The Pipeline embolization device (PED) is widely used for the treatment of intracranial aneurysms, including in off-label applications. In this work, the authors compared the real-world efficacy and safety of PED use in on-label and off-label aneurysm treatments.
Clinical and angiographic data of patients who underwent PED placement at a high-volume academic medical center were retrospectively obtained. Treatments were classified as on-label if they fell within the applications approved by the United States Food and Drug Administration as of 2021. Recorded outcomes included aneurysm occlusion, procedural complications, ischemic events, in-stent stenosis, intracranial hemorrhage, postprocedural functional status, and death.

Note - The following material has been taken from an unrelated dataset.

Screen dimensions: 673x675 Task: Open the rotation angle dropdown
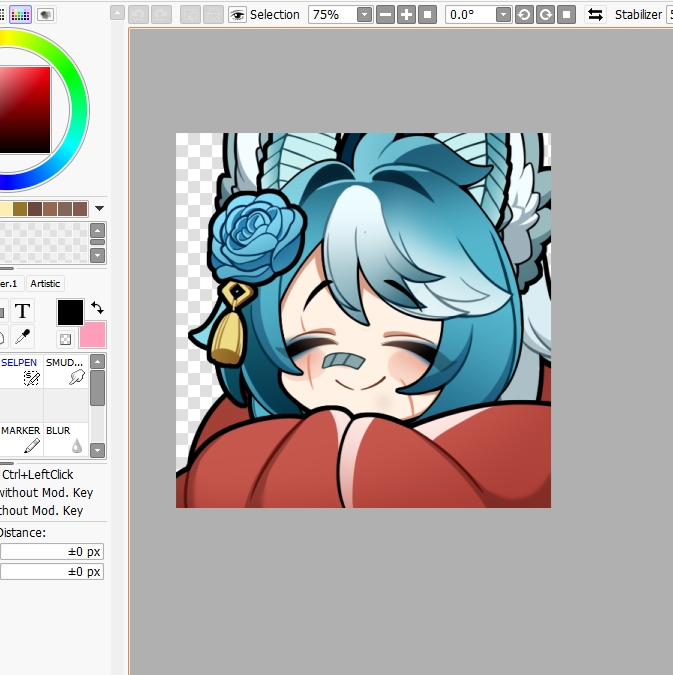point(502,15)
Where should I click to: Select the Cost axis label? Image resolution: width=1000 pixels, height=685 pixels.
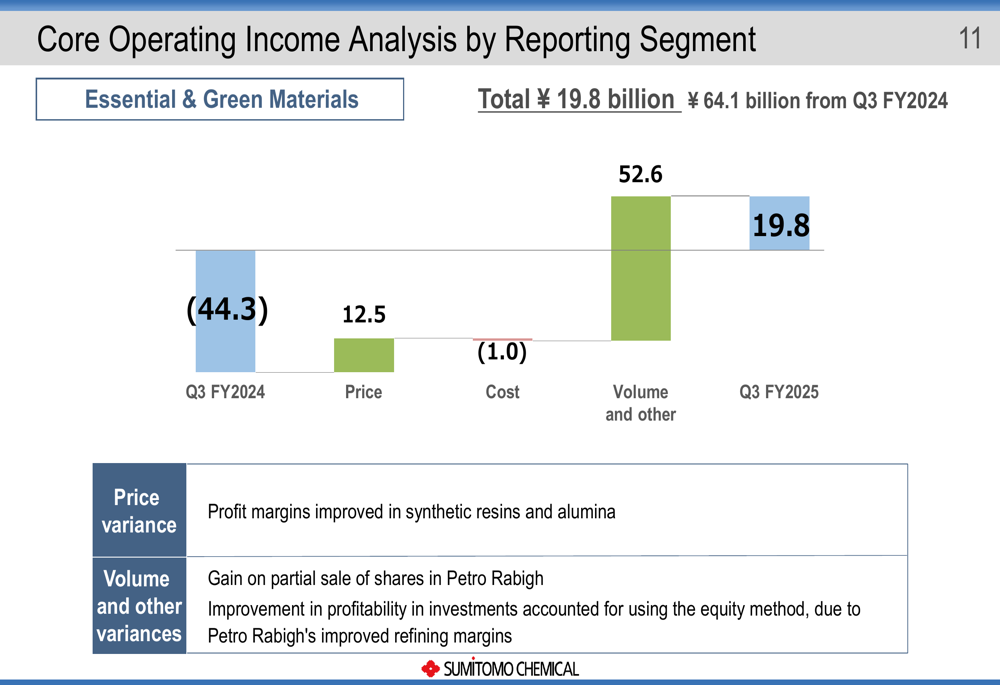(x=502, y=392)
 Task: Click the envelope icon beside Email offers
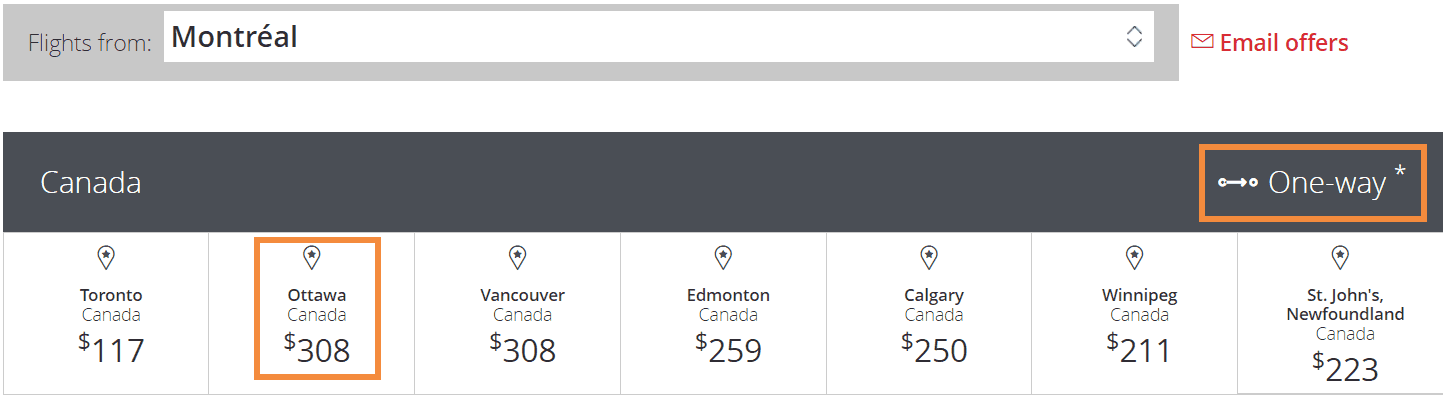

In total, 416 aneurysms in 330 patients were treated with PED, comprising 256 aneurysms that received on-label treatments and 160 that received off-label treatments. The overall rate of complete aneurysm occlusion was 76.4% for on-label aneurysms and 75.6% for off-label aneurysms (p = 0.898). The risk of ischemic stroke in patients who underwent off-label treatments was 15.2%, which was higher than the 4.2% rate in patients who underwent on-label treatment (p = 0.003). All other clinical complications, procedural complications, and long-term functional status were comparable between the on-label and off-label groups.
In real-world practice, off-label use of PED is common and can achieve similar efficacy as on-label use. However, in aggregate, off-label use was found to carry an increased rate of ischemic complications. With judicious attention to safety and individual patient characteristics, these results highlight the scale and general feasibility of off-label PED use by experts.